My faith in the news media continues to dwindle. I know I shouldn't expect the Baltimore Sun to run the kind of rah-rah yay DC pap you get from, say, here, but I expect at least something more than rank dipshittery. It's like USA Today without the pretty graphs. From Peter Schmuck:
There is a chance Major League Baseball's relocation committee will make its long-awaited recommendation to commissioner Bud Selig on the next permanent home of the Montreal Expos, and it doesn't look like the team will be landing in the District.
Baseball chief operating officer Bob DuPuy said last week the troublesome outcome of the D.C. City Council primary would not necessarily affect Washington's offer to build a publicly financed stadium, but no one in baseball's central office really knows for sure.
That means baseball will either have to delay the decision (which wouldn't be a major shock to me, of course) or opt for the safest deal, which is in Northern Virginia.
It has already been demonstrated here and elsewhere that the results of the Council primary are probably not as damaging as first reported. That's okay, though; nobody seems interested in reporting anything but "Marion Barry's sticking it to the Man." The real problem is that last paragraph (what is it with sports writers and one-sentence paragraphs?). Somebody explain to me how Northern Virginia is "the safest deal." Here's a stadium "effort" that flat-out lied about the land it owned and its local government support. The governor of Virginia has abandoned them, and they're desperately trying to make it sound like they can still pay for this. Where the hell does Schmuck get off saying that these 50 acres in the middle of nowhere are "the safest deal"? This guy is like the Hal Bodley of sportswriters.

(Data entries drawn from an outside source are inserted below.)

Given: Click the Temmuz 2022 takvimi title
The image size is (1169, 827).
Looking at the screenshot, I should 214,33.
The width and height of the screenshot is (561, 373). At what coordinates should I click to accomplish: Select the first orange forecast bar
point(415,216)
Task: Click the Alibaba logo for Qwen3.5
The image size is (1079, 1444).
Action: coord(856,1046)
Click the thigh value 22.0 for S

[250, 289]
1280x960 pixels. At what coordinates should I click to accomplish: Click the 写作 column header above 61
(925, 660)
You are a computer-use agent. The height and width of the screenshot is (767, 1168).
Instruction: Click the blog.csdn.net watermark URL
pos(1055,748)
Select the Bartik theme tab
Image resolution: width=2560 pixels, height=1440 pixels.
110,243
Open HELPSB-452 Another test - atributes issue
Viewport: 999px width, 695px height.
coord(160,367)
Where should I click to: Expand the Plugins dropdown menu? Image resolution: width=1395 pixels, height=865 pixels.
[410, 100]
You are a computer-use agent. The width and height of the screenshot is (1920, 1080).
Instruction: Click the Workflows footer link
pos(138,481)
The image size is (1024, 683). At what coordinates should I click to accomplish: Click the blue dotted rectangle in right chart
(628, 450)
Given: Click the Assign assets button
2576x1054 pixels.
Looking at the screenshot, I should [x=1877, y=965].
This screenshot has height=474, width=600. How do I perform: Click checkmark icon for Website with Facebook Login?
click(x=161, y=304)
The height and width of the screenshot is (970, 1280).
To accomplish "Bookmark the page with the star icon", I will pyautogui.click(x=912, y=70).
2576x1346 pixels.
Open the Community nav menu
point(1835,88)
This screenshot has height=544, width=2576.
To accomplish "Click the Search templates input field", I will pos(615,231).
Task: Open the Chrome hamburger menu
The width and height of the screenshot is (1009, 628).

The Sun isn't the only paper I'm mad at. My last post, as you may recall, concerned a fascinating conversation Jack Evans had with a couple newbie city councilmen on WTOP. Evans neatly pointed out the flaws in the new guys' objections to his financing plan and made a strong, well-reasoned case for it. How does the Washington Times cover it?
Jack Evans, the D.C. Council's outspoken finance chairman, lashed out yesterday at Major League Baseball, which has delayed a relocation decision on the Montreal Expos for nearly three years.That was the least important part of the whole thing and has no bearing on what happens to the Expos, which the article itself admits. Eric Fisher deserves credit for his coverage of this endless story, but here he seems a bit too interested in portraying Jack the Ripper as a bile-spewing loose cannon rather than as an savvy and effective civil servant.
And the Post? The only people over there who care about this are a Metro columnist and a semi-retired sportswriter. Let us all take a moment to give thanks for the glorious internet, without which we would know nothing.